Si estos misiles llevan una cabeza explosiva convencional o nuclear es una decisión más bien del usuario, y nada que China pueda verificar por medios directos. Es difícil que EEUU, proveedor de los misiles de cabeza nuclear Trident balísticos, de disparo vertical de la Royal Navy británica, vaya a privar a la Marina Australiana de una opción de máxima en materia de misiles crucero, «just in case».

Con este tipo de submarinos, agregó la fuente, las capacidades de defensa australianas serán «mucho mayores», ya que otorgan «más rango de operatividad» y permitirán reforzar la cooperación con Estados Unidos y sus aliados en la zona.

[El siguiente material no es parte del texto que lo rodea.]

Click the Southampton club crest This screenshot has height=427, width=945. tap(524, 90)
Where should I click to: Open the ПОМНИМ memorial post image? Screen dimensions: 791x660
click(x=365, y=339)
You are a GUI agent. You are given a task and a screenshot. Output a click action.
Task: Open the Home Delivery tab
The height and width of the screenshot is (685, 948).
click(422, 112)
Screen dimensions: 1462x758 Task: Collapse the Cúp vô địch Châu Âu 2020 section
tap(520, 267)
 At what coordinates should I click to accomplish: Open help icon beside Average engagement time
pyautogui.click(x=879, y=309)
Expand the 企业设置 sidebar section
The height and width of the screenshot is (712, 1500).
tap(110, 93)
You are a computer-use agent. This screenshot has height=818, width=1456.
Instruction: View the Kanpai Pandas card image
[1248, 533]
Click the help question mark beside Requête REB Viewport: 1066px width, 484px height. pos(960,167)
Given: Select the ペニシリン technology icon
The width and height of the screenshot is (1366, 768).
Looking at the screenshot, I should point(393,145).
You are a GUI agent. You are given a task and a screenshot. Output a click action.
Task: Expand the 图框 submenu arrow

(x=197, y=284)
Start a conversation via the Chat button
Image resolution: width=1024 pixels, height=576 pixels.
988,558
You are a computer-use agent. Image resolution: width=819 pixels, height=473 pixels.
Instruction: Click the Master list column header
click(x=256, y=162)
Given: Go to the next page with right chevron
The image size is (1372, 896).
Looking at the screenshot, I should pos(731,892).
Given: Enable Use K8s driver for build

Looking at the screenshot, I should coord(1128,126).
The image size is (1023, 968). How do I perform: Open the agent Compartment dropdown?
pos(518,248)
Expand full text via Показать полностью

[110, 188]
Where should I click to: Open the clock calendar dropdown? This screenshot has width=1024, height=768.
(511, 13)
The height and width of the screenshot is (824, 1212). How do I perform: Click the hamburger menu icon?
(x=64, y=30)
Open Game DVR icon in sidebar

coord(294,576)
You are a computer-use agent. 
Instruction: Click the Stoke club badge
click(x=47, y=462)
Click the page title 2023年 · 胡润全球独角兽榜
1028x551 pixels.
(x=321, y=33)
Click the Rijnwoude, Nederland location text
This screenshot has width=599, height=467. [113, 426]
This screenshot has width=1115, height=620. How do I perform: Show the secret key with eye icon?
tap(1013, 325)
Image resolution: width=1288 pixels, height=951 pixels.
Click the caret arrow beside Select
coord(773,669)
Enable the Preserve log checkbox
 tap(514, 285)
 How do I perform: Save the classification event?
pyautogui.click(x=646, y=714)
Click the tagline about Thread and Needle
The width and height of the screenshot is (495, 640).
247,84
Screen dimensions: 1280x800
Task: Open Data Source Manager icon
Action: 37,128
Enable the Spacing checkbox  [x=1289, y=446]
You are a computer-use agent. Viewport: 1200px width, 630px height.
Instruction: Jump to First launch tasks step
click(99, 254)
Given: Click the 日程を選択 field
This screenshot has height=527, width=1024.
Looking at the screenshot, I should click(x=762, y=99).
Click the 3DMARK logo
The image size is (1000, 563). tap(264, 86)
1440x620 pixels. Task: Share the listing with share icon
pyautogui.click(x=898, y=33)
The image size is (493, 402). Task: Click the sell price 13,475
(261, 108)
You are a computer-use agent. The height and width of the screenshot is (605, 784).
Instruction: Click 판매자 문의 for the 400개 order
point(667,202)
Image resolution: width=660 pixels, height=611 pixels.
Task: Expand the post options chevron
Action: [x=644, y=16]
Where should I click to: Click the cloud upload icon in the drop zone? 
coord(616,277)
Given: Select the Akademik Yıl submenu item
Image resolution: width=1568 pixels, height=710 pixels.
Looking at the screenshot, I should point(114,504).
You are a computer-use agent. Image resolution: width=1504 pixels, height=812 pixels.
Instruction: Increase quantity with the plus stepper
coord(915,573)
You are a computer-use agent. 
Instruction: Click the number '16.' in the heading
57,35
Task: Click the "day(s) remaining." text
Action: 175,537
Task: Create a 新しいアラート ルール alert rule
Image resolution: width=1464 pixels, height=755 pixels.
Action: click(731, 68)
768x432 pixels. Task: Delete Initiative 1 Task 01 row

Según los medios australianos, el nuevo pacto podría implicar el final de un acuerdo de Australia con Francia para fabricar submarinos de diseño francés. Y no se trata de un asunto menor: este contrato de 2016 valía U$ 60.000 millones, y aunque venía con transferencia de tecnología para que la mayor parte de la que sería la nueva flota Barracuda australiana se construyera en astilleros locales, la mayor parte del trabajo calificado y de los ingresos quedarían en Naval Group, la empresa de construcción naval-militar más vieja del mundo. Como pérdida de dinero y de influencia estratégica, el golpe para Francia es enorme.

Y también, agregamos nosotros, descarta en principio los planteos que estaban haciendo algunos políticos australianos después de la caída de Kabul, sobre la necesidad de Australia de proveerse de armas nucleares.

En realidad, pueden hacerlo o no, pero si sucede será en secreto, y ahora eso depende de los EEUU y no de Francia. Para más datos, hasta 1962 Australia formó parte activa del desarrollo de la primera generación de armas termonucleares de Gran Bretaña. Difícilmente se hayan olvidado de la tecnología.